Give back exactly the lines from the start of the listing to the line containing "Click Schedule a free consultation text", inclusive, and nothing beyond them.

+++

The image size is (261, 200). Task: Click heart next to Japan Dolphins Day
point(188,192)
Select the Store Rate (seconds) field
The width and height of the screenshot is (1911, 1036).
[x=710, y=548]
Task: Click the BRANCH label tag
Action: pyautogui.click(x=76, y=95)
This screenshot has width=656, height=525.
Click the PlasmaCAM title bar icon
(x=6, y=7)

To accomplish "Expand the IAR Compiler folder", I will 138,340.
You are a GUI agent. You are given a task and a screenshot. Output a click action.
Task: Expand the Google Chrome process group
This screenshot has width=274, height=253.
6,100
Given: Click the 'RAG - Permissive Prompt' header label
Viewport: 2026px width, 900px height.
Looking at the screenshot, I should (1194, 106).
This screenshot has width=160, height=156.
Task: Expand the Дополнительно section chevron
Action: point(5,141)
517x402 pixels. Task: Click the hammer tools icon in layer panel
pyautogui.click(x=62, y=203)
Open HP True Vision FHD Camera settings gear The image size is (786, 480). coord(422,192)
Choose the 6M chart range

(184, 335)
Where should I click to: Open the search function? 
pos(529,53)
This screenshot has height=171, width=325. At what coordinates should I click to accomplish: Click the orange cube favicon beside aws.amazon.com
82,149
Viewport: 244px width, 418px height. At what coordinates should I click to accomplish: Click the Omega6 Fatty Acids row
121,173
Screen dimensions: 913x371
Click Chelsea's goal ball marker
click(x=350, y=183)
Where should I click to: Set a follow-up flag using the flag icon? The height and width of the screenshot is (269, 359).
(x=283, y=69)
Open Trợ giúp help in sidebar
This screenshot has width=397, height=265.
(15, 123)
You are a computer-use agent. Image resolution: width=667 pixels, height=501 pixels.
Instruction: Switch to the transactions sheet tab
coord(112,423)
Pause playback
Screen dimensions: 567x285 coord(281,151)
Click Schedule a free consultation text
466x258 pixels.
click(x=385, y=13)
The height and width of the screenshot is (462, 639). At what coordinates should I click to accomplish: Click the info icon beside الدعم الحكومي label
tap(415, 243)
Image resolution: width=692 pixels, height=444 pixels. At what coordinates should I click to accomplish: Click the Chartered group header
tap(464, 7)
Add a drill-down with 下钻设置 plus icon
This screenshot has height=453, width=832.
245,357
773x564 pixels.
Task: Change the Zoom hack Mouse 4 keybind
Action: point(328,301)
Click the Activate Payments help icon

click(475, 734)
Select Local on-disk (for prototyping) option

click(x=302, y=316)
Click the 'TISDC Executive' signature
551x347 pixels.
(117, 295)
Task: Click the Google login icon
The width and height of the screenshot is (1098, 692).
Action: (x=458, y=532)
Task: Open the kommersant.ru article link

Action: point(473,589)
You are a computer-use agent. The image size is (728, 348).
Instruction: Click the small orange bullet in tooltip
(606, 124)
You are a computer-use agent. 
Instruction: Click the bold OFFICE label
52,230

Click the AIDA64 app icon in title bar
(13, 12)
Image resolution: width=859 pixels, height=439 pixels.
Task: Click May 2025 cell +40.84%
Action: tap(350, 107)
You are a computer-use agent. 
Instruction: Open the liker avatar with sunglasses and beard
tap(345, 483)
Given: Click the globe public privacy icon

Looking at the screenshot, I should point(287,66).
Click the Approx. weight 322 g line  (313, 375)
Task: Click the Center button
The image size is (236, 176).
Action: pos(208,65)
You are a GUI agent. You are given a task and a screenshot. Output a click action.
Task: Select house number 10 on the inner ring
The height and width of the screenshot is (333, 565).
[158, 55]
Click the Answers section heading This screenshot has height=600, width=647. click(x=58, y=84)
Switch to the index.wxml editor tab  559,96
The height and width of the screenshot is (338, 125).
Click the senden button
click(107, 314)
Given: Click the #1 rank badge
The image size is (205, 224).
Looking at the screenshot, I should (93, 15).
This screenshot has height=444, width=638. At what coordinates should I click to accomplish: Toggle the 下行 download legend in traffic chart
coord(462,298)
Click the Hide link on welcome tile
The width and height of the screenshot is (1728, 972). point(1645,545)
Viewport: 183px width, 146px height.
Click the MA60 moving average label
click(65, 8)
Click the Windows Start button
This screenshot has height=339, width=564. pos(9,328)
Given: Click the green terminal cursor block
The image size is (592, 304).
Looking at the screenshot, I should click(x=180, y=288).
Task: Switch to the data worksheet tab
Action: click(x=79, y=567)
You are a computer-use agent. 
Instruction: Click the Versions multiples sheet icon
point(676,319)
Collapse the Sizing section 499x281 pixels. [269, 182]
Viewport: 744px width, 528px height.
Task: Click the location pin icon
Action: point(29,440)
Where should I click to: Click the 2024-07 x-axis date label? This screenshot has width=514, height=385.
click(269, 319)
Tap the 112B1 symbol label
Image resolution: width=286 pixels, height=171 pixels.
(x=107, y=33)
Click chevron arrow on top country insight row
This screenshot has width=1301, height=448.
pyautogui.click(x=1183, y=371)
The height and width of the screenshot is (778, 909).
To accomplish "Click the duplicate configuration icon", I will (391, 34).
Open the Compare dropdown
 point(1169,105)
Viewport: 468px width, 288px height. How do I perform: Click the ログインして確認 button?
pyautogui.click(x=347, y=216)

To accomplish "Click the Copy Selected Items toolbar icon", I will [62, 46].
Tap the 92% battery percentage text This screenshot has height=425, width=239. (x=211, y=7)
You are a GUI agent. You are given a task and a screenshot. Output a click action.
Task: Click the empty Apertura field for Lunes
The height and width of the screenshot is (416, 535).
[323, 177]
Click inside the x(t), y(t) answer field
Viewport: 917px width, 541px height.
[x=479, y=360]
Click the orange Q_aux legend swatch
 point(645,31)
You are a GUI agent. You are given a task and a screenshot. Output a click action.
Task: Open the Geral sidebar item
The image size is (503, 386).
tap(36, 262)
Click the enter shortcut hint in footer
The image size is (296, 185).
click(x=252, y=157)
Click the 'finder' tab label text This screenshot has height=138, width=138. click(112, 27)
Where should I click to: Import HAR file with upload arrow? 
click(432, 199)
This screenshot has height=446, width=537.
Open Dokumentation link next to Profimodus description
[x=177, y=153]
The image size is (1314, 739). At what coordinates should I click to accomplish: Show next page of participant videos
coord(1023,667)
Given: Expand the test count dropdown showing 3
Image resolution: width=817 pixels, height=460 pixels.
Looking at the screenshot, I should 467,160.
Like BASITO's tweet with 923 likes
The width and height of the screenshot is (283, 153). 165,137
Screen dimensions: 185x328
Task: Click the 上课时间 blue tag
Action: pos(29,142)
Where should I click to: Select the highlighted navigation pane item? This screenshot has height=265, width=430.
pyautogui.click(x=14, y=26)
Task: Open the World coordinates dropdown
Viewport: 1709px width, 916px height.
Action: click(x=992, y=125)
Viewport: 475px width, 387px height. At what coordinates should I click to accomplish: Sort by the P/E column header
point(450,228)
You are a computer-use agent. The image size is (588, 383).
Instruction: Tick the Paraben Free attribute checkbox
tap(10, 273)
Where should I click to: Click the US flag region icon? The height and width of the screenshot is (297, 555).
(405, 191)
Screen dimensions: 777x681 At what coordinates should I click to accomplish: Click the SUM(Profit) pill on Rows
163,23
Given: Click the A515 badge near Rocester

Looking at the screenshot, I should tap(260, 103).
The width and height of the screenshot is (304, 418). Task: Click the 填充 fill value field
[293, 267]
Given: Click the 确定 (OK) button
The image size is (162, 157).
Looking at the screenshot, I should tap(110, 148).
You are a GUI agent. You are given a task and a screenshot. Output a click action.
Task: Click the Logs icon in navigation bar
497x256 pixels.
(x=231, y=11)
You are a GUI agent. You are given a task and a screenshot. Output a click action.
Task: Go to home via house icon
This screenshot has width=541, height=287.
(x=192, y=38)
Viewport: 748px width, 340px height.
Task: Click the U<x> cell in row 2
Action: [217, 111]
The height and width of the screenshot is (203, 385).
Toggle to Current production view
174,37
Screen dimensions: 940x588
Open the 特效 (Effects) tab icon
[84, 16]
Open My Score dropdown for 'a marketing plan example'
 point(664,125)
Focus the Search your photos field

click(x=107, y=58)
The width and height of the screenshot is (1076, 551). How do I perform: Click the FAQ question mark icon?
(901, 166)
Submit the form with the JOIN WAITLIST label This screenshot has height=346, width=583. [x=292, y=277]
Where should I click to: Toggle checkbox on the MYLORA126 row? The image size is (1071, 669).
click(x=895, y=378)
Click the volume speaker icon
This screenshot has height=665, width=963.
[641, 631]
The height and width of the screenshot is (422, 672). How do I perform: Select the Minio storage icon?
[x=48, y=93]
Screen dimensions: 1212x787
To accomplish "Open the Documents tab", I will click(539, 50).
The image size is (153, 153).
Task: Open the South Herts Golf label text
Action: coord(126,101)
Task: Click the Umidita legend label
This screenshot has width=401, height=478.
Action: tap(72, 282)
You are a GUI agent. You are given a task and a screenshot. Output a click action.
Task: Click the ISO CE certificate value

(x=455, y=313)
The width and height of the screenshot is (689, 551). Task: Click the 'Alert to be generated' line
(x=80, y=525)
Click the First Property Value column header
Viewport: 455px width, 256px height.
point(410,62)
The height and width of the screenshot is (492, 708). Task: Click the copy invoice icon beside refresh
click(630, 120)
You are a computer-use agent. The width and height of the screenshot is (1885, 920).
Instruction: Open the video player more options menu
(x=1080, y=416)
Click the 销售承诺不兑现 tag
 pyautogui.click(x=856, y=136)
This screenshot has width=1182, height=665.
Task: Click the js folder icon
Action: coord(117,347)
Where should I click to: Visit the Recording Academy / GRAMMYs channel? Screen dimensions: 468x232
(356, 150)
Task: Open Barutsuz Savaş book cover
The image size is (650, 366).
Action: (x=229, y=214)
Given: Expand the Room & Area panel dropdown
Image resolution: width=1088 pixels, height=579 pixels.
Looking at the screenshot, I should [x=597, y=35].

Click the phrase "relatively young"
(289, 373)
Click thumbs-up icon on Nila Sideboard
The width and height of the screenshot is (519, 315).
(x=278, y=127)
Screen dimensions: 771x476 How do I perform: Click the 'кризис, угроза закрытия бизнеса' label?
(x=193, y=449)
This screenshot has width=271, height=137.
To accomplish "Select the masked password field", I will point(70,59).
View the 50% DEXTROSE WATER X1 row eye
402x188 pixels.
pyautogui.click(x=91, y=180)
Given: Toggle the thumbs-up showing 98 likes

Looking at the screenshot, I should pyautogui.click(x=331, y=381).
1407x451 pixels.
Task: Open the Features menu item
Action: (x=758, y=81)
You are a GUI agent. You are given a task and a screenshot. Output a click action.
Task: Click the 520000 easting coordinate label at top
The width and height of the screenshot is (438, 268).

+++

## Solved exercise
The image size is (261, 200). Task: Click heart next to Japan Dolphins Day
point(188,192)
Select the Store Rate (seconds) field
The width and height of the screenshot is (1911, 1036).
[x=710, y=548]
Task: Click the BRANCH label tag
Action: pyautogui.click(x=76, y=95)
This screenshot has width=656, height=525.
Click the PlasmaCAM title bar icon
(x=6, y=7)

To accomplish "Expand the IAR Compiler folder", I will 138,340.
You are a GUI agent. You are given a task and a screenshot. Output a click action.
Task: Expand the Google Chrome process group
This screenshot has width=274, height=253.
6,100
Given: Click the 'RAG - Permissive Prompt' header label
Viewport: 2026px width, 900px height.
Looking at the screenshot, I should (1194, 106).
This screenshot has width=160, height=156.
Task: Expand the Дополнительно section chevron
Action: point(5,141)
517x402 pixels. Task: Click the hammer tools icon in layer panel
pyautogui.click(x=62, y=203)
Open HP True Vision FHD Camera settings gear The image size is (786, 480). coord(422,192)
Choose the 6M chart range

(184, 335)
Where should I click to: Open the search function? 
pos(529,53)
This screenshot has height=171, width=325. At what coordinates should I click to accomplish: Click the orange cube favicon beside aws.amazon.com
82,149
Viewport: 244px width, 418px height. At what coordinates should I click to accomplish: Click the Omega6 Fatty Acids row
121,173
Screen dimensions: 913x371
Click Chelsea's goal ball marker
click(x=350, y=183)
Where should I click to: Set a follow-up flag using the flag icon? The height and width of the screenshot is (269, 359).
(x=283, y=69)
Open Trợ giúp help in sidebar
This screenshot has width=397, height=265.
(15, 123)
You are a computer-use agent. Image resolution: width=667 pixels, height=501 pixels.
Instruction: Switch to the transactions sheet tab
coord(112,423)
Pause playback
Screen dimensions: 567x285 coord(281,151)
Click Schedule a free consultation text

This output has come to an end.